How long does it take to implement an AI observability platform?
Basic instrumentation with Helicone or Langfuse takes 1–4 hours for most LLM applications. LangSmith integration for an existing LangChain app takes under an hour. Enterprise deployments with Arize AI or Fiddler — including data pipeline connections, governance integration, and stakeholder onboarding — typically take 4–8 weeks. The implementation timeline scales with governance complexity, not technical complexity.

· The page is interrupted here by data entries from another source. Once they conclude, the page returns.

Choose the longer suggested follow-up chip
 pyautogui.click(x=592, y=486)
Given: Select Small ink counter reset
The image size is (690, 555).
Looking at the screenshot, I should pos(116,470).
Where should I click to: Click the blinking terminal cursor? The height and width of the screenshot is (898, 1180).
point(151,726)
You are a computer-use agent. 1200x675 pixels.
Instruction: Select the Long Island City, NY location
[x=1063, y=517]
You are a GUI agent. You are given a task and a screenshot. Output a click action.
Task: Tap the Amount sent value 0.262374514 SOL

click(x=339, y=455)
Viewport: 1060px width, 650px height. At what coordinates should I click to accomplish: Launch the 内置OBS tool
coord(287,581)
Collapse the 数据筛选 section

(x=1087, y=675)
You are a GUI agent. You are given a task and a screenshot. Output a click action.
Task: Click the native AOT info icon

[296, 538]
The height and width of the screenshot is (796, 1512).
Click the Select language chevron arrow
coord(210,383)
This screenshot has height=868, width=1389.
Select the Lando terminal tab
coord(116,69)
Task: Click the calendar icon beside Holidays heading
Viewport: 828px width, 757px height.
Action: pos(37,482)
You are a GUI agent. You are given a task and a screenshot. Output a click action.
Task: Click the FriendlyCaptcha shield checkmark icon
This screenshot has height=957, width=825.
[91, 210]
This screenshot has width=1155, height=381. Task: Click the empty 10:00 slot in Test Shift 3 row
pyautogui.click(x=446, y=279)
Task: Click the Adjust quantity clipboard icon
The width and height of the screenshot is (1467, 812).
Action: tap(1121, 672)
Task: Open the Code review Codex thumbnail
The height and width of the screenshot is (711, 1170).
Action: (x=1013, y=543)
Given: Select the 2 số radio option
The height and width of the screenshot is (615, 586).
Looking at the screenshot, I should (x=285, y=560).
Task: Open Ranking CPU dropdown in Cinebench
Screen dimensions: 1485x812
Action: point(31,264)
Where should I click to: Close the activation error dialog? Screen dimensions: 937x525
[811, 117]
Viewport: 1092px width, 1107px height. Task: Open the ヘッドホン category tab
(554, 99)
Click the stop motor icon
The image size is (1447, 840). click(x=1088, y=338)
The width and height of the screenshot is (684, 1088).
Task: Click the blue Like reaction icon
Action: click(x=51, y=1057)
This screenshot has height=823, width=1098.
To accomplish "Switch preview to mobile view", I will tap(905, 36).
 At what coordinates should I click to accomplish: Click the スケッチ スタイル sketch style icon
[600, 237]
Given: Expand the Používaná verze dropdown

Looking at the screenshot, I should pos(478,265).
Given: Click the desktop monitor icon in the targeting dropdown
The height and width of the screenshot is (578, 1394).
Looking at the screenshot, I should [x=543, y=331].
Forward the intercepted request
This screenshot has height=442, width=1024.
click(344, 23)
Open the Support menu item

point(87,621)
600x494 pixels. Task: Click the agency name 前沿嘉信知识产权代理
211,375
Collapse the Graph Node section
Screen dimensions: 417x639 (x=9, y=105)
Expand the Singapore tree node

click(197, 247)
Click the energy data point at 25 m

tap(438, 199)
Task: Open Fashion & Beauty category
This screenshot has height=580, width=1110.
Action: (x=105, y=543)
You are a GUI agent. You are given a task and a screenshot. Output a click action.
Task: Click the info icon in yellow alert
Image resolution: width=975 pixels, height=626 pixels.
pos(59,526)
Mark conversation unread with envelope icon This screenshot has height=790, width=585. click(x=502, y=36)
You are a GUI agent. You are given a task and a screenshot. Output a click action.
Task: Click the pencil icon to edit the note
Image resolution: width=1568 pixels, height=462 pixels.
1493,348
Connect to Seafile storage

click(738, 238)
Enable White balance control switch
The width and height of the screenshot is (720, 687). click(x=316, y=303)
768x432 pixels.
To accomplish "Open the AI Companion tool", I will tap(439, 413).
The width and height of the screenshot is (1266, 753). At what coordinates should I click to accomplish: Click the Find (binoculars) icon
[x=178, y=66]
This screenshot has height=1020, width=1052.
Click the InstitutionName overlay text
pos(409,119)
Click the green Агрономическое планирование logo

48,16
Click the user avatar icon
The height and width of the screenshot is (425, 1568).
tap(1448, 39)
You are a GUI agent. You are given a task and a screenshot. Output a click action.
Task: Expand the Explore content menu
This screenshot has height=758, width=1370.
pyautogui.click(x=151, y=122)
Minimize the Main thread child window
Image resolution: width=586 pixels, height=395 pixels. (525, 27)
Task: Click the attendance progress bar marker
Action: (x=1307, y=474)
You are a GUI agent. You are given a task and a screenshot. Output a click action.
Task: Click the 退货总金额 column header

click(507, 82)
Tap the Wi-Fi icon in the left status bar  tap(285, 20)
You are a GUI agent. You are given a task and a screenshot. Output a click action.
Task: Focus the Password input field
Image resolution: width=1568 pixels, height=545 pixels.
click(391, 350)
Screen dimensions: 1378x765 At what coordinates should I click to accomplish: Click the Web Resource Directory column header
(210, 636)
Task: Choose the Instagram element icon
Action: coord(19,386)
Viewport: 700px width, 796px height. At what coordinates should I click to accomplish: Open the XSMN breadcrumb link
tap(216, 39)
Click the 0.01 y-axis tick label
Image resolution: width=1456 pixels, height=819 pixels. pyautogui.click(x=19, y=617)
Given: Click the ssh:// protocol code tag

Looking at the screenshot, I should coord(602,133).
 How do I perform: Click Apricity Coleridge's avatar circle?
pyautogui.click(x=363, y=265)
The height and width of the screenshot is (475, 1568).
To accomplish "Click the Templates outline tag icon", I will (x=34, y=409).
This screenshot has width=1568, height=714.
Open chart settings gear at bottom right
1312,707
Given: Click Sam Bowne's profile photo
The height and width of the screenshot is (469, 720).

Is AI observability required for regulatory compliance?
In regulated industries — financial services, healthcare, insurance — AI observability is increasingly tied to compliance requirements. AI systems that make or inform automated decisions need audit trails documenting inputs, outputs, decision logic, model version, and data provenance. Fiddler AI and enterprise Arize are built with compliance-grade logging in mind. The EU AI Act regulatory framework creates documentation requirements for high-risk AI systems that observability tooling directly helps fulfill.
How much do enterprise AI observability tools cost?
Open-source tools (Langfuse, TruLens, Evidently AI) are free to self-host, with infrastructure as the main cost. Managed cloud tiers (Helicone Pro ~$80/month, Langfuse Cloud Pro ~$59/month, W&B Weave Pro ~$50/seat/month) suit growing teams. Enterprise platforms (Arize AI, Fiddler AI, Galileo) typically run $25,000–$150,000+ annually depending on scale and support requirements. Most enterprise vendors require a sales conversation before disclosing specific pricing.